Entity Graph Search¶
Looks up entities mentioned in the query by name in the semantic graph, then retrieves episodic memories associated with those entities. Effective for entity-centric queries ("what do we know about Redis?").
Keyword Fallback¶
If vector search returns fewer results than a minimum threshold, a keyword search is performed against memory content. This handles cases where the query vocabulary doesn't match the stored embeddings well.
Federated Providers¶
When federation is enabled and the query is classified as domain (not internal), federated providers (mem0, LightRAG, etc.) are queried in parallel and their results merged.
Stage 5: Dedup + Composite Scoring¶
Results from all search strategies are deduplicated by content hash, then scored:
composite_score = (vector_similarity × 0.6) +
(priority_score × 0.2) +
(confidence_score × 0.1) +
(recency_score × 0.1)
Results are sorted by composite score descending.
Stage 6: Fusion Format¶
Results are grouped by memory type for structured LLM context injection:
[preference] Use PostgreSQL for production databases
[decision] Migrate to microservices in Q2
[fact] Redis is used for session caching
[lesson] Always index foreign keys before running migrations
This grouped format helps LLMs distinguish between different kinds of remembered information.
Think Mode¶
When engram think or engram_think is called, the pipeline runs all stages and then passes the fused context to the Reasoning Engine for LLM synthesis:
sequenceDiagram
participant Agent
participant Pipeline as Recall Pipeline
participant LLM as Reasoning Engine (Gemini)
Agent->>Pipeline: think("What caused the outage?")

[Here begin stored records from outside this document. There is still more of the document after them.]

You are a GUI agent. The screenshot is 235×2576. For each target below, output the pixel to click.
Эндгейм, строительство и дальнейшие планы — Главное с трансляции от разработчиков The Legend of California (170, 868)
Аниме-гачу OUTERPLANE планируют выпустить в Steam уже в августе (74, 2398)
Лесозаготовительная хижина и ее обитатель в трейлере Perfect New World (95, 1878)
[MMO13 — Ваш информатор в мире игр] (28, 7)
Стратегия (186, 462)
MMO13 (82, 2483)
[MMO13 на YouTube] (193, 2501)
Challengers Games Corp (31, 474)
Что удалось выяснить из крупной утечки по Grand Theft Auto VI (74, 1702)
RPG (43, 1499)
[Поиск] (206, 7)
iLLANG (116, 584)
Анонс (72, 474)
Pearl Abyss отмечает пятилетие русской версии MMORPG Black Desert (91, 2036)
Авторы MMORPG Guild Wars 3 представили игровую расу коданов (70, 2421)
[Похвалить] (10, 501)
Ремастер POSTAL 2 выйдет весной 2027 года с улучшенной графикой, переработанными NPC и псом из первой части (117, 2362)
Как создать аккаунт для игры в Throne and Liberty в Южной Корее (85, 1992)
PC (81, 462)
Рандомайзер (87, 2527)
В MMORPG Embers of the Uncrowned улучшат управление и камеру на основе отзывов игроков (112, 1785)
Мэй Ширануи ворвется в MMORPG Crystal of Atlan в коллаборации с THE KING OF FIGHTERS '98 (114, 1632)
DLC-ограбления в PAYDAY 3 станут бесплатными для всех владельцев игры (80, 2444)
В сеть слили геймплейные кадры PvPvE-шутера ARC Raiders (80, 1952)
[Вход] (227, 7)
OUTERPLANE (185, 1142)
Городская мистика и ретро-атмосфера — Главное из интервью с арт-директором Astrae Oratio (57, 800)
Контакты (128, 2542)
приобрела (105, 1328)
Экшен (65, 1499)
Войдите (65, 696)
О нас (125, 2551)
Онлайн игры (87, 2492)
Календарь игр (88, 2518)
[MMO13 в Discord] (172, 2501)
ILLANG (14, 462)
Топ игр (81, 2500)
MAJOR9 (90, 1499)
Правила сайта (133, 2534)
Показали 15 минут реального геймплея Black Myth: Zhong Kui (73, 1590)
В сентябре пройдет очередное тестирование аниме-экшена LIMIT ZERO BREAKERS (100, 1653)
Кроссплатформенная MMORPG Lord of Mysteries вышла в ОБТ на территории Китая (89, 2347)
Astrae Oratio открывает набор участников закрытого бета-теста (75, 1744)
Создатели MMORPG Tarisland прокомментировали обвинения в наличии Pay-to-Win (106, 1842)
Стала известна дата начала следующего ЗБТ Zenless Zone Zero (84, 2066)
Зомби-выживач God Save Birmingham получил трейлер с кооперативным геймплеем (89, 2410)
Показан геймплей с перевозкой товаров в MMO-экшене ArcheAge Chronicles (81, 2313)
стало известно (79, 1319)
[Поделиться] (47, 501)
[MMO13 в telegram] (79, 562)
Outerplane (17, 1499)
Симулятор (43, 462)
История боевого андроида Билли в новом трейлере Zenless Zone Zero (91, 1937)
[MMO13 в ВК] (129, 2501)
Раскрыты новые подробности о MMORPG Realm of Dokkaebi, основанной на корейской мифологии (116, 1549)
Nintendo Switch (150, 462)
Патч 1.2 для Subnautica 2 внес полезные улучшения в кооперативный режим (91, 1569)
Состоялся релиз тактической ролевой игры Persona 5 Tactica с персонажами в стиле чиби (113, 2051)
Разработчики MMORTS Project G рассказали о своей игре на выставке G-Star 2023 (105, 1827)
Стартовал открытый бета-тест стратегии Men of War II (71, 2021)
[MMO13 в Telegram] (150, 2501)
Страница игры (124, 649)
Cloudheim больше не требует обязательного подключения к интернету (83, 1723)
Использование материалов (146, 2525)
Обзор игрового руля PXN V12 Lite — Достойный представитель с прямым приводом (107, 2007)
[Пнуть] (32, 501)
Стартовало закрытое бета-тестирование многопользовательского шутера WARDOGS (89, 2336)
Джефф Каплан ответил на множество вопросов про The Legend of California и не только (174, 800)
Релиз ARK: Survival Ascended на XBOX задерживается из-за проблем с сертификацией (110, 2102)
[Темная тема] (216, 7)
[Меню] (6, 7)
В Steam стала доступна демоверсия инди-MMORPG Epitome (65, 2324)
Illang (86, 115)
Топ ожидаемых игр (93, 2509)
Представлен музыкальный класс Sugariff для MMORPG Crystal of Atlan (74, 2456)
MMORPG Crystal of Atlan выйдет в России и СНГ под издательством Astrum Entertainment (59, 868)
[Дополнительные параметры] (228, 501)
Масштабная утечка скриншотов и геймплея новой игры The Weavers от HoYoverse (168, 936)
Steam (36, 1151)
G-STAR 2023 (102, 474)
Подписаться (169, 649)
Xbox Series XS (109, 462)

Pipeline->>Pipeline: Run all recall stages
Pipeline->>LLM: [memories] + question + constitution
LLM-->>Agent: synthesized answer with citations
Data Constitution¶
All LLM prompts in the Reasoning Engine are governed by a 3-law constitution:
- Namespace isolation — only reference memories from the active namespace
- No fabrication — answer only from provided context, flag uncertainty explicitly
- Audit rights — all reasoning operations are logged with SHA-256 tamper detection
Resource Tiers¶
The pipeline degrades gracefully when LLM APIs are unavailable:
| Tier | Behavior |
|---|---|
FULL |
All features: vector search + graph + LLM reasoning |
STANDARD |
Vector search + graph, no LLM |
BASIC |
Keyword search only |
READONLY |
Read-only, no writes |
Tier is checked every 60 seconds and auto-recovers when the API becomes available again:
Auto-Memory Detection¶
The pipeline also includes an ingestion-side auto-memory detector that identifies save-worthy messages without explicit engram remember calls:
| Signal | Example |
|---|---|
Save: prefix |
Save: use tabs not spaces |
| Identity statements | I am the tech lead |
| Preference statements | I prefer functional programming |
| Decision statements | We decided to use Kafka |
Detected messages are automatically stored. A poisoning guard blocks prompt injection attempts (instruction overrides, special tokens) from being stored as memories.